Argo Workflows is a Kubernetes-native workflow execution engine. Workflows are defined as a series of parallel steps, each of which runs in a container.
Argo Workflows is designed to be lightweight, scalable, and easy to use, yet still offers robust functionality for demanding workflow configurations. It’s a popular way to implement containerized workflow pipelines without manually configuring job processing infrastructure.
This article will explain what Argo Workflows is and how it works, then guide you through setting up a simple workflow that you can run in your own cluster.
Argo Workflows is a Kubernetes-native workflow engine that enables the orchestration of parallel jobs using custom resource definitions (CRDs). It allows you to define workflows as a series of steps or tasks written in YAML that execute containerized processes in a specific sequence or in parallel.
Each step in the workflow is run as a Kubernetes pod, making it highly scalable and cloud-native. Argo supports advanced patterns like DAGs (Directed Acyclic Graphs) and loops, making it suitable for CI/CD pipelines, data processing, and machine learning workflows.
Because it runs entirely within Kubernetes, Argo Workflows integrates seamlessly with other Kubernetes resources and supports automation, retry logic, and output passing between steps.
Argo Workflows key features include:
- DAG and Step-based workflows: Supports both directed acyclic graphs and step-based workflows to define complex job dependencies
- Conditional execution: Allows workflow steps to run based on dynamic conditions, enabling intelligent branching logic
- Timeouts and retries: Configure automatic retries and timeouts for individual steps or entire workflows to improve fault tolerance
- Suspend and resume: Pause workflows at specific steps and resume them later, useful for manual approvals or external dependencies
- Cron scheduling: Supports cron syntax to schedule recurring workflows without needing external tools
- Web UI: Offers a built-in interface to visualize, monitor, and manage workflows and their relationships in real time
- REST and gRPC API: Provides programmatic access to workflow operations through a flexible API layer supporting both HTTP and gRPC
- Artifact and parameter passing: Share data between workflow steps easily using parameters or artifact storage
- Scalability: Designed to handle high-volume, parallel workloads across distributed environments
What is the difference between Argo Workflows and Kubernetes jobs?
Kubernetes Jobs are objects that create a set number of Pods, run a command in them, and wait for a successful termination. Kubernetes also offers CronJobs, which allow you to automatically create Jobs on a schedule. However, these built-in resources are mainly suitable for simple self-contained jobs, such as creating a backup of your application.
Kubernetes Jobs are designed for simple, standalone batch processes that run to completion. Argo Workflows, on the other hand, are a more advanced tool for orchestrating multi-step workflows, where each step can depend on the output of the previous one.
Jobs in Argo Workflows can be much more complex. They provide pipeline-like functionality for workflow processes with multiple steps and dependencies.

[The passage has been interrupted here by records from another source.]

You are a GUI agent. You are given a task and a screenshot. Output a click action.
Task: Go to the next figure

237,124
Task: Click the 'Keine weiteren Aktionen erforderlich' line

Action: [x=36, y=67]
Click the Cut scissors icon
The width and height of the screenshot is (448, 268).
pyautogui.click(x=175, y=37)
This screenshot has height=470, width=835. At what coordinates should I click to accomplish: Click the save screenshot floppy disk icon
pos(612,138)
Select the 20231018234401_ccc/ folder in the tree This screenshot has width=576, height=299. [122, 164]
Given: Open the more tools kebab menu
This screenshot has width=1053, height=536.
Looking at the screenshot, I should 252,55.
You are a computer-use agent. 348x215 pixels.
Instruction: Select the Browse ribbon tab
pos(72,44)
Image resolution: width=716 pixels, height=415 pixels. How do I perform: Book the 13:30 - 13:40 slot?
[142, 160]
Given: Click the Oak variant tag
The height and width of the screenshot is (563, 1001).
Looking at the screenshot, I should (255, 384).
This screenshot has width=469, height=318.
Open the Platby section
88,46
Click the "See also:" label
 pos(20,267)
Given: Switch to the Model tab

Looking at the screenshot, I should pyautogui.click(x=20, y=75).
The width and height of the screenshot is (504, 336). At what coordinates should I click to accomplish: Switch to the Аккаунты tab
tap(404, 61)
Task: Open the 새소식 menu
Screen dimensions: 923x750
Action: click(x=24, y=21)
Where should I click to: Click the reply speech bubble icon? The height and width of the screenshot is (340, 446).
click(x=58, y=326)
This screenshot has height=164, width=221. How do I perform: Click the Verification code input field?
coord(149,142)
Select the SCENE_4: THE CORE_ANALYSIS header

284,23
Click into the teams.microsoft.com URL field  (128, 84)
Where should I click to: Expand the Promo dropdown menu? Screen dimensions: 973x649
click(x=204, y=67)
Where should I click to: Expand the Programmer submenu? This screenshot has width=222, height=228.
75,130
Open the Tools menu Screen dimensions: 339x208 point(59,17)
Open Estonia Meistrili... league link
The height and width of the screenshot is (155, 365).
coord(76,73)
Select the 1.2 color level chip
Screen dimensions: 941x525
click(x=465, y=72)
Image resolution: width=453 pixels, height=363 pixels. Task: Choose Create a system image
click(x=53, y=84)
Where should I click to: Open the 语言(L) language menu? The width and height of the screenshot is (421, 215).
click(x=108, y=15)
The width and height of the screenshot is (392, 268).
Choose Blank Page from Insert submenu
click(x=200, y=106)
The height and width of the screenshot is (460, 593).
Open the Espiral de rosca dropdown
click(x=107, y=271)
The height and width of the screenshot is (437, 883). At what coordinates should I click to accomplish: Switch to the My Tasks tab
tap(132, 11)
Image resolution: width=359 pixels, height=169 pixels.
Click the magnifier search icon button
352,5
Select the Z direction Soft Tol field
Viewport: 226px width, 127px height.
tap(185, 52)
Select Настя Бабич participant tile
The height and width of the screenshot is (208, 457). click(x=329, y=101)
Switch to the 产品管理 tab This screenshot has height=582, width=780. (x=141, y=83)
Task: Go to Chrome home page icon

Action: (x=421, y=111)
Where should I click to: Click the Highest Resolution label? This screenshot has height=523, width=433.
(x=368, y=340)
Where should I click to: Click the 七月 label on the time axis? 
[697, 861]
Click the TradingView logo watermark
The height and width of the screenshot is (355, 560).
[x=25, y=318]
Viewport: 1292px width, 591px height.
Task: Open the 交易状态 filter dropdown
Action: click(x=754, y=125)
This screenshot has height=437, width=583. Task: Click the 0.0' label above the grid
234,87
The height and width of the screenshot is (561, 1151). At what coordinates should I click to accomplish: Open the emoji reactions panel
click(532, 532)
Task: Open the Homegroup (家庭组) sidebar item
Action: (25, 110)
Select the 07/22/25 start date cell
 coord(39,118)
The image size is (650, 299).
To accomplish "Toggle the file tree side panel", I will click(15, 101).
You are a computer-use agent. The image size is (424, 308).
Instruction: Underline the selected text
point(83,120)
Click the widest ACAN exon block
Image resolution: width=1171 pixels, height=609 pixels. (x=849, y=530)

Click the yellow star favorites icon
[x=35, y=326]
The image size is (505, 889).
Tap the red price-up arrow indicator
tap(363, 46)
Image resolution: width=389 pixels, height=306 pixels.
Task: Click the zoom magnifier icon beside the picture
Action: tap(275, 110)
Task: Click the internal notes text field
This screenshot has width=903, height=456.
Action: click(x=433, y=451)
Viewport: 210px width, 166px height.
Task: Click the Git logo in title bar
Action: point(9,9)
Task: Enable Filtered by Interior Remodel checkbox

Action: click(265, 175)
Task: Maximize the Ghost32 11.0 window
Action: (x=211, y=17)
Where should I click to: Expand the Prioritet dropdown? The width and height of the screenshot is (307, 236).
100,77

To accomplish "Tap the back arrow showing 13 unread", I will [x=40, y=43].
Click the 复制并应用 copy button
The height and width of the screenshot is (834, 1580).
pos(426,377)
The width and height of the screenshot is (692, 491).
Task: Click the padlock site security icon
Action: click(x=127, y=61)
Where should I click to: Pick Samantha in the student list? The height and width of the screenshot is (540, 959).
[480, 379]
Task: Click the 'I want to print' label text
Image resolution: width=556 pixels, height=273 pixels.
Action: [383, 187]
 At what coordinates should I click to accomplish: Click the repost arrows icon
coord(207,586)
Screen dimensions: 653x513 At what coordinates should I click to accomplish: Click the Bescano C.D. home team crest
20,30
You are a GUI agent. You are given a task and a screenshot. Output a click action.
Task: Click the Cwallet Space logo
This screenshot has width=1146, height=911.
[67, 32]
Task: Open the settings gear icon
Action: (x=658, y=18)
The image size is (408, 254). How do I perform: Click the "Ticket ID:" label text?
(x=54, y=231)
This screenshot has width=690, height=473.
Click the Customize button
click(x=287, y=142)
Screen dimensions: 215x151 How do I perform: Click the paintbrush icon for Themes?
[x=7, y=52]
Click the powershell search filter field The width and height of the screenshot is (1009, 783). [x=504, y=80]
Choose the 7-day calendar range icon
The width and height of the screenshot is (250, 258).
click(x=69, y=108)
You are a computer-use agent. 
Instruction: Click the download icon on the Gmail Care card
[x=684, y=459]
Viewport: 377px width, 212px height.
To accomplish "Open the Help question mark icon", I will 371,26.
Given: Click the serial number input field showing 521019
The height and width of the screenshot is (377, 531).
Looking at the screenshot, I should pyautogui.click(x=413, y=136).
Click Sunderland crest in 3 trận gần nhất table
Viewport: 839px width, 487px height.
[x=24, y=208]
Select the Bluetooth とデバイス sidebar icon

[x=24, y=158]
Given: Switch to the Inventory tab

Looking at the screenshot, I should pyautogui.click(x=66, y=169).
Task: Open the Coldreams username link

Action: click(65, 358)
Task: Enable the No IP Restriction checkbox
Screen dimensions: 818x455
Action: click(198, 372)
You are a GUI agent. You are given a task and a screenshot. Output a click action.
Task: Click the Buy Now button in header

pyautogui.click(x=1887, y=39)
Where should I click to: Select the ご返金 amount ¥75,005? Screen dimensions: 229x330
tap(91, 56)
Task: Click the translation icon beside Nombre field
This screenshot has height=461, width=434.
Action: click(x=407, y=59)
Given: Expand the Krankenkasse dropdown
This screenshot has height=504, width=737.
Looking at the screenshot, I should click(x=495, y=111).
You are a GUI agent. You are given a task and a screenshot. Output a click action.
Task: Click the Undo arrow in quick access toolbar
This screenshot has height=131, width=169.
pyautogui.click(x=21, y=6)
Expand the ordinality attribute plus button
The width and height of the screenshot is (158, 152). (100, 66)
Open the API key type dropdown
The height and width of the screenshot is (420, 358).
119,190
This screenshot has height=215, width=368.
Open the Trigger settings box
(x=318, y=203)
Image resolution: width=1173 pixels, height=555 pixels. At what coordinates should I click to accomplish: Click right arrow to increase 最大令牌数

The output of each step can be used as the input of the next, such as in data processing pipelines where multiple applications are involved in producing the final output.
What is the difference between Argo Workflows and Argo CD?
The Argo project provides a range of open-source tools that support Kubernetes and GitOps operations. Argo Workflows and Argo CD are two such tools.
Argo CD is a declarative GitOps-powered CI/CD pipeline tool for deploying apps into your Kubernetes clusters. It connects to your source repositories and automatically syncs them into Kubernetes when changes occur.
Argo Workflows has a different purpose: It’s designed to run workflows in Kubernetes, independently of your code repositories. It focuses on providing mechanisms for modeling process-based operations in Kubernetes, including job orchestration and scheduling. This differs from Argo CD’s narrower focus on software delivery workflows.
In essence, Argo Workflows handles job orchestration, while Argo CD manages application deployment and lifecycle. Together, they can be used to build robust CI/CD pipelines, but they solve different parts of the problem.
Argo Workflows is controlled using the Workflow
Kubernetes CRD that it provides. Creating a Workflow object in your cluster will automatically run the process it defines. Importantly, Argo stores the run’s state within the object, so each instance represents not only a new workflow, but also a run of that workflow.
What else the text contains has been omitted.